Le Lucernaire — 53, rue Notre-Dame-des-Champs — 75006 Paris.
Du 26 janvier au 26 avril 2020, le dimanche à 19h.
Un spectacle écrit et interprété par Philippe Meyer.
Mis en scène par Benoit Carréa.
À l’accordéon : Jean-Claude Laudat.
Certains épousent leur professeur de théâtre. Lui s’est mis à la colle avec celle qui fut sa baby-sitter : la radio. Enfant, elle lui tenait compagnie dans une maison vide d’amour. Dans le gros poste Telefunken Deutsche Qualität, comme dans la voix de Charles Trenet, il voyait briller la mer, des abbés à bicyclette, des soldats bardés de fer, le 14 Juillet en fête… Le monde n’arrivait jusqu’à lui qu’en empruntant des timbres de voix. Il les a encore à l’oreille. Pensionnaire, le poste à galène, caché sous les draps, lui offrit quantités de lignes de fuite et d’issues de secours, payables de quelques dimanches de colle. Étudiant, la radio le présenta à la chanson : il ne la quitta plus. Elle devint pour lui une famille, un refuge, une force, une échappatoire, un bien enfin commun. À 30 ans, au sortir d’une adolescence qui n’avait que trop traîné, la radio et lui officialisèrent leur liaison. Ensemble, ils naviguèrent d’ondes en ondes, nouant au passage avec des inconnus des deux sexes et des trois âges, des amitiés à la vie à la mort qu’aucune rencontre n’abîma jamais.
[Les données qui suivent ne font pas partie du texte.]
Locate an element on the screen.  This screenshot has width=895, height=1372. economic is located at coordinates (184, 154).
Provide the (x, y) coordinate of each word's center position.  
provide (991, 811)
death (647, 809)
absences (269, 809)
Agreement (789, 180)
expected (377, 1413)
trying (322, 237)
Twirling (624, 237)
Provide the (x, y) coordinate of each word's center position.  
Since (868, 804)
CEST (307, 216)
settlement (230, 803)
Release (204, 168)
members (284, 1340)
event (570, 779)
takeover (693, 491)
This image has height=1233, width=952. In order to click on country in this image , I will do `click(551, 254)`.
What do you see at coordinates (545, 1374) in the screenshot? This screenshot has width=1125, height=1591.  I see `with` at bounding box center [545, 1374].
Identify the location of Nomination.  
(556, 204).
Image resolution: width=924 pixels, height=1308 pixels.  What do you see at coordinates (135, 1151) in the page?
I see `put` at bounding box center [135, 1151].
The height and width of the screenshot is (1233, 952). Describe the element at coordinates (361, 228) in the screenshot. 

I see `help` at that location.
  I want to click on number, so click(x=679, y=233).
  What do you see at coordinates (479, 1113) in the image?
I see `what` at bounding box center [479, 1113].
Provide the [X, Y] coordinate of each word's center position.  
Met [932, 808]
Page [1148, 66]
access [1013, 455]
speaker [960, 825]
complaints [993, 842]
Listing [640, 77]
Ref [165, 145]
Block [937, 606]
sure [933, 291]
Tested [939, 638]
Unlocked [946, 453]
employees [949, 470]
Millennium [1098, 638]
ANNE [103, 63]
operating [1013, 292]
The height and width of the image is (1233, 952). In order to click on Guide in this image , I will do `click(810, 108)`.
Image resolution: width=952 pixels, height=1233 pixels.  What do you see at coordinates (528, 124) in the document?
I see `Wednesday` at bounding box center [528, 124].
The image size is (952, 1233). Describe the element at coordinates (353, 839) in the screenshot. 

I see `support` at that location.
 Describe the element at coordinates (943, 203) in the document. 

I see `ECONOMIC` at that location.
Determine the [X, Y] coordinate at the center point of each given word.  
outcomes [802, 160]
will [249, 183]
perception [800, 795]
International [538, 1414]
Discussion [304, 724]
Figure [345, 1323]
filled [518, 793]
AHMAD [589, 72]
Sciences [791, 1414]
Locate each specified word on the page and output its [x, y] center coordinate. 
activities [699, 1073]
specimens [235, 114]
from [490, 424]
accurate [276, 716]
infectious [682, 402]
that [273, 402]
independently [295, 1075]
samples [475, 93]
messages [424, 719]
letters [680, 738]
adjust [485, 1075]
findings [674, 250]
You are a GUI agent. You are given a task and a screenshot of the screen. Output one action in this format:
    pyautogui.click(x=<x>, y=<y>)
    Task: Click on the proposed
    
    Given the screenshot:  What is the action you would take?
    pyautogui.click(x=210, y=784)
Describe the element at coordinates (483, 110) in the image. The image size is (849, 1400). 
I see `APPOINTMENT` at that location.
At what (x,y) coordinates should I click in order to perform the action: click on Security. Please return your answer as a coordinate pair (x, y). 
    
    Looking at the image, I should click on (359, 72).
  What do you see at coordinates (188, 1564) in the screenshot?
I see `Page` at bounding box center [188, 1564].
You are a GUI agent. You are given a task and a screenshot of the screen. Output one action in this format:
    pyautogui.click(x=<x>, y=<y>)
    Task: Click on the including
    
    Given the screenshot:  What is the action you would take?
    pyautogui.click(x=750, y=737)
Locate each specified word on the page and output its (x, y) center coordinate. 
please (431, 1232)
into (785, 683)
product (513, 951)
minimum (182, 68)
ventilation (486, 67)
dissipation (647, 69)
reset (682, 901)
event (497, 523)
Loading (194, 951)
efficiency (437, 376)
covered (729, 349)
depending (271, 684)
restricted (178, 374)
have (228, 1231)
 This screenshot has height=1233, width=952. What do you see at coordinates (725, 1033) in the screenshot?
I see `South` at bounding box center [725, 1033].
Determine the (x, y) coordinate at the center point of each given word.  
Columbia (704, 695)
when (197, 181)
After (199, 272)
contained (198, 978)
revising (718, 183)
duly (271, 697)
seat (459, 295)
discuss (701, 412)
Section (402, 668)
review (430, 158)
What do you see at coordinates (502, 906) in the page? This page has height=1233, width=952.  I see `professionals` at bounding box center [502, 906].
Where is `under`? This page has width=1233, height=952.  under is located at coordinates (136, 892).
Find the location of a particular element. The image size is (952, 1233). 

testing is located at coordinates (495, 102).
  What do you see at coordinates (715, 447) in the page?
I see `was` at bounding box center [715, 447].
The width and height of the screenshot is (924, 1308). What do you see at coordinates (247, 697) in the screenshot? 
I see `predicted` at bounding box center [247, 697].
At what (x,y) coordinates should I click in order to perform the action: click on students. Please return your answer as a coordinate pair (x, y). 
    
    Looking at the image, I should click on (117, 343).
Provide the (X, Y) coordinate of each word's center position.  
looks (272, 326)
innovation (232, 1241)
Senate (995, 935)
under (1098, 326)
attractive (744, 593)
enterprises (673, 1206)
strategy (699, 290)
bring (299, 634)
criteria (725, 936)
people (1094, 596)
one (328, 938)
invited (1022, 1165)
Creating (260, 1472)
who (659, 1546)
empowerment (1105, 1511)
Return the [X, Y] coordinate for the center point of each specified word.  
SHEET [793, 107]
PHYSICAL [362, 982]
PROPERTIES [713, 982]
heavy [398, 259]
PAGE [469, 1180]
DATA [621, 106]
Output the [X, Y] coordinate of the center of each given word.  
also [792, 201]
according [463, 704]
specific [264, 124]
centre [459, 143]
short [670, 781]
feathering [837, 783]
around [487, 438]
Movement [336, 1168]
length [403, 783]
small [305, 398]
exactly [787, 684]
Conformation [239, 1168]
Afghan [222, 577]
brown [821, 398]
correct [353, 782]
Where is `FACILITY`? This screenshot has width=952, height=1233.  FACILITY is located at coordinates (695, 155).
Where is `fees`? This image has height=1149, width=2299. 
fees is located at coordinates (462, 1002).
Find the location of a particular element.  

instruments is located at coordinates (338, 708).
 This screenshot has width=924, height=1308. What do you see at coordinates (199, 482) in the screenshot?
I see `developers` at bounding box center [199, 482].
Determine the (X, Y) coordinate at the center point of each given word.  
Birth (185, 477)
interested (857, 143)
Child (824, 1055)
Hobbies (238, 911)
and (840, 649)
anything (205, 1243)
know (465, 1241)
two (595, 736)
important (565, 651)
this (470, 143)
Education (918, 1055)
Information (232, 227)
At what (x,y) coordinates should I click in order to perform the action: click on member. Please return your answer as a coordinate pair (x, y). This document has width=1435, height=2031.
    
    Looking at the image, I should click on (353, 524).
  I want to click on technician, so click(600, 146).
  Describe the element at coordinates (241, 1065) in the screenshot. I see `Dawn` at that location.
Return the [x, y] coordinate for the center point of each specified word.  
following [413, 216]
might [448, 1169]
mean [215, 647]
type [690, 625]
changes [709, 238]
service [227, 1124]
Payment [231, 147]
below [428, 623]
Aujourd’hui, il s’interroge à haute voix : « Si je n’avais pas fait ce métier, aurait-il fallu que je travaille ? »
Notre avis : Dans une confession pudique et drolatique, émaillée de ses chansons favorites interprétées par l’ancien producteur radio et accompagné à l’accordéon par Jean-Claude Laudat, Philippe Meyer évoque son parcours, qui l’a mené des bancs d’étude au Canada, où sa rencontre avec Gilles Vigneault, lui qui nourrissait déjà une passion pour la chanson, s’est révélée cruciale. Notons qu’il parlait en des termes analogues de cette rencontre lors de sa dernière, et émouvante, émission sur France Inter : « La prochaine fois, je vous le chanterai. » Car de radio, comme le titre du spectacle l’indique, il en sera beaucoup question. Celle qui permet de s’échapper d’une enfance terne, de découvrir la chanson, les publicités, les feuilletons… Puis celle dont il fera partie et avec quel talent, que ce soit sur France Culture ou France Inter. Se replonger dans les souvenirs de cet homme, c’est revivre toute une époque où la radio de service public avait d’autres ambitions que celles d’aujourd’hui. Avec malice et érudition, Philippe Meyer entraîne son public, que l’on devine constitué de nombreux anciens fidèles auditeurs, pendant un peu plus d’une heure, sur des chemins de traverse, se gardant de raviver des conflits encore trop douloureux, mais égratignant avec gourmandise des vedettes comme Jacques Chancel, assurément l’un des moments les plus hilarants du spectacle. Et les Frères Jacques figurent en bonne place dans le panthéon personnel du comédien, qui leur rend un hommage vibrant. Dans une mise en espace modeste, sans temps mort mais en prenant son temps, ce conteur à la voix suave séduit en douceur l’assistance, ravie.